• PROBLEM REQUIREMENTS: Please quote exactly the lines below from the line containing "MODS (779, 292)" to the line containing "Citation (1395, 95)", both lines included, and nothing else.

[Collected data entries]
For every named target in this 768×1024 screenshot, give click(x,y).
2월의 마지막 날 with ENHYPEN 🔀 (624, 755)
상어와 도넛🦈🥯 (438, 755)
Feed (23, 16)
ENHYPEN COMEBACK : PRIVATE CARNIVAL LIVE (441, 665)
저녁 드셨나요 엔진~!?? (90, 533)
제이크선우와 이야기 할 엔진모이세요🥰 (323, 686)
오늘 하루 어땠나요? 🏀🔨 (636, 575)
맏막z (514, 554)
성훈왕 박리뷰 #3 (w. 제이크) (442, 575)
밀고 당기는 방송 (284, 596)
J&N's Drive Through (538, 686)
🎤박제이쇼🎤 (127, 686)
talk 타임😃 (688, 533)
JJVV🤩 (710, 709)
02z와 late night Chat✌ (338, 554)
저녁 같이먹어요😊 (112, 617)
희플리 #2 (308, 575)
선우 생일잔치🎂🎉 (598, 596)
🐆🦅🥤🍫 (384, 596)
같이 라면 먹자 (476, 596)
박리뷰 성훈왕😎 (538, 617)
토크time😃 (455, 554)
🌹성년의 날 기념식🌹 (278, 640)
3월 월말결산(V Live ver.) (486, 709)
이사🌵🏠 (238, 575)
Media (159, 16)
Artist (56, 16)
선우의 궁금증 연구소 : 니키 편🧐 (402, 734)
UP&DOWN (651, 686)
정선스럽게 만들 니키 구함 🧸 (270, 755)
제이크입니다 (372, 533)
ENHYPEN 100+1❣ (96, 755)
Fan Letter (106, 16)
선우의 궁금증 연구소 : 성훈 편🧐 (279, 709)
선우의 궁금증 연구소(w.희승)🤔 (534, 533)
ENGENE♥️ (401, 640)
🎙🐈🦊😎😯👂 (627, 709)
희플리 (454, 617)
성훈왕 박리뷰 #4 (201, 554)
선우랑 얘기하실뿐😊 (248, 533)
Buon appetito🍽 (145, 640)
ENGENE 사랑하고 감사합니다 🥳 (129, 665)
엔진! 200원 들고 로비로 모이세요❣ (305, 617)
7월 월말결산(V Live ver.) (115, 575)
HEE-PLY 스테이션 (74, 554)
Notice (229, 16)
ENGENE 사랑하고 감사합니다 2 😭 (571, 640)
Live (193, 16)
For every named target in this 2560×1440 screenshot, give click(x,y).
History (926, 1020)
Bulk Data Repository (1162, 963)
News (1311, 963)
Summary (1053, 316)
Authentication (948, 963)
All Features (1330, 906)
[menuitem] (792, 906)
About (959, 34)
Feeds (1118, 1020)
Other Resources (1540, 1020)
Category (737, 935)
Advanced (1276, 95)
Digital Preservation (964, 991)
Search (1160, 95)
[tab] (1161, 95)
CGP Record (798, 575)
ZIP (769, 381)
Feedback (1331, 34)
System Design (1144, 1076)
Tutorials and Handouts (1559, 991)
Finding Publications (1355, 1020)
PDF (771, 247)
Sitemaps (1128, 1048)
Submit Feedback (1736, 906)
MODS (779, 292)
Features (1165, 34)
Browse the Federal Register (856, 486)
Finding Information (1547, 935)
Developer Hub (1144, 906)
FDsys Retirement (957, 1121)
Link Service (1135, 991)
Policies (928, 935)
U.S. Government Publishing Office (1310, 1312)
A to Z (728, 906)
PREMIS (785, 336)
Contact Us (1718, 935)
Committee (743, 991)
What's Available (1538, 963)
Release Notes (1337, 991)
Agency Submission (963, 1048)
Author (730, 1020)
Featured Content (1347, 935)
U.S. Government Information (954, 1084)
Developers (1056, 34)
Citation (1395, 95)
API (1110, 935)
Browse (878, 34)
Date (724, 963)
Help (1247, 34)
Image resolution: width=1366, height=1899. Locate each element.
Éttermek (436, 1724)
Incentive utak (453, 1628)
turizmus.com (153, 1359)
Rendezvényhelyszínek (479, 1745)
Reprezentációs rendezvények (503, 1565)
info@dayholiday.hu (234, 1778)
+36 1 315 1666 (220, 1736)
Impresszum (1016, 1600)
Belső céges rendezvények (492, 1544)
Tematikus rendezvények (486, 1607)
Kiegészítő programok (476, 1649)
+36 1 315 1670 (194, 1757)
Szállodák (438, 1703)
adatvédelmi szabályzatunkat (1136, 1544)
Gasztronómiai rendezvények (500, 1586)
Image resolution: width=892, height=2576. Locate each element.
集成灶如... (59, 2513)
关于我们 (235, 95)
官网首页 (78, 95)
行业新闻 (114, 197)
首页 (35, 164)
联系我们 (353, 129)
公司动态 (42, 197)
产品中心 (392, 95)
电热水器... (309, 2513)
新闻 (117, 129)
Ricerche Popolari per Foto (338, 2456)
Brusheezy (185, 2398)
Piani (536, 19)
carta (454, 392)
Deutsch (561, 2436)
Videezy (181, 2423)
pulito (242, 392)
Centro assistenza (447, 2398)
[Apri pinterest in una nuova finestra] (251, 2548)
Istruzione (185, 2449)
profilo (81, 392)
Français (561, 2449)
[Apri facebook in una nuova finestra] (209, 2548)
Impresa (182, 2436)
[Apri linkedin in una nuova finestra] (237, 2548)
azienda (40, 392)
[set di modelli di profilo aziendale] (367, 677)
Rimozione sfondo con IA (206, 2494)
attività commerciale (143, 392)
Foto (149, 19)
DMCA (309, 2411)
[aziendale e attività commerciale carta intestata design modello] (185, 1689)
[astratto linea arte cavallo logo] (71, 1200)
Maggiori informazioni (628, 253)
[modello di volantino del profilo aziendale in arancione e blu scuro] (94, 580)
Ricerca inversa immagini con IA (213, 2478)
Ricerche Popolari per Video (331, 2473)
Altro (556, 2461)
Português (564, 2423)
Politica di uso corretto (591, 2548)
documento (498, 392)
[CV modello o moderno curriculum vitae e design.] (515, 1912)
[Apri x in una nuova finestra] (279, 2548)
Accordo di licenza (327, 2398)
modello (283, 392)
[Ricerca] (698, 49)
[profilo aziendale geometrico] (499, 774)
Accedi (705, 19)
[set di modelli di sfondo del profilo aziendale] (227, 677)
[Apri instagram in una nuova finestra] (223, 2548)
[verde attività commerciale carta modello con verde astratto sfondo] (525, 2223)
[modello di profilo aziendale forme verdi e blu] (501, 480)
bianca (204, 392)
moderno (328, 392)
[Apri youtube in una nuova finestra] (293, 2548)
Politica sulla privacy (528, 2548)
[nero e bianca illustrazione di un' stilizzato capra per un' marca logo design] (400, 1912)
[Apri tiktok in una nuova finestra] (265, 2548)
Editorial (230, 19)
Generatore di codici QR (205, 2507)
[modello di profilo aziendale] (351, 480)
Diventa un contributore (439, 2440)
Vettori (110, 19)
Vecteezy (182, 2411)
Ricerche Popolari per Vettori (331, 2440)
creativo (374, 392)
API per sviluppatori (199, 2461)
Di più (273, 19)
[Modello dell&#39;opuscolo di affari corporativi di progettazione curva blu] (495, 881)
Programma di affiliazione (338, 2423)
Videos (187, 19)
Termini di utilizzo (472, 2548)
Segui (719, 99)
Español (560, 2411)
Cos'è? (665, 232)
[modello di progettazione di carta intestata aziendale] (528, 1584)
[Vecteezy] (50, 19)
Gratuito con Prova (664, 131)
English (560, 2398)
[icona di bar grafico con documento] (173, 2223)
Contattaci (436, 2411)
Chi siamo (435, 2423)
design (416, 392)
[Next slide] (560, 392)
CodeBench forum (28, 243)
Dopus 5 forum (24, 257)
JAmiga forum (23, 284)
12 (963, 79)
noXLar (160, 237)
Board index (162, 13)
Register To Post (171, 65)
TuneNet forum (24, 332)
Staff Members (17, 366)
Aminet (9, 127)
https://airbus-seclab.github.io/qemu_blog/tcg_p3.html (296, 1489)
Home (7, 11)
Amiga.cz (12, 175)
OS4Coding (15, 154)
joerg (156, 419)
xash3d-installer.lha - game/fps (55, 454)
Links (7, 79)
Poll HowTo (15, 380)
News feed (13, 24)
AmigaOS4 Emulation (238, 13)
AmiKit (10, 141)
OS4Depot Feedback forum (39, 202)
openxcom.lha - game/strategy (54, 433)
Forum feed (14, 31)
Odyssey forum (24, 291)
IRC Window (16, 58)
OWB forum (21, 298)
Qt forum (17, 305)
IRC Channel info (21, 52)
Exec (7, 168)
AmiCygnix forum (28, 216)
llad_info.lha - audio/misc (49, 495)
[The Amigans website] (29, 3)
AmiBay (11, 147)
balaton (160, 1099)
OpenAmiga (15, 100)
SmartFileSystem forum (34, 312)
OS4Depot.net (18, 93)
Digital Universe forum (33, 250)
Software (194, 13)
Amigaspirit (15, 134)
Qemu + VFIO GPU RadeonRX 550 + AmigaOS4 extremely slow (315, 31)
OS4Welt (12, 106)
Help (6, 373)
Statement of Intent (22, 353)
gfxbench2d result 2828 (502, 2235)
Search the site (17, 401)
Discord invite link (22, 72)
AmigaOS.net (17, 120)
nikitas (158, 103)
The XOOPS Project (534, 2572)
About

• ANSWER SPACE:
MODS (779, 292)
Features (1165, 34)
Browse the Federal Register (856, 486)
Finding Information (1547, 935)
Developer Hub (1144, 906)
FDsys Retirement (957, 1121)
Link Service (1135, 991)
Policies (928, 935)
U.S. Government Publishing Office (1310, 1312)
A to Z (728, 906)
PREMIS (785, 336)
Contact Us (1718, 935)
Committee (743, 991)
What's Available (1538, 963)
Release Notes (1337, 991)
Agency Submission (963, 1048)
Author (730, 1020)
Featured Content (1347, 935)
U.S. Government Information (954, 1084)
Developers (1056, 34)
Citation (1395, 95)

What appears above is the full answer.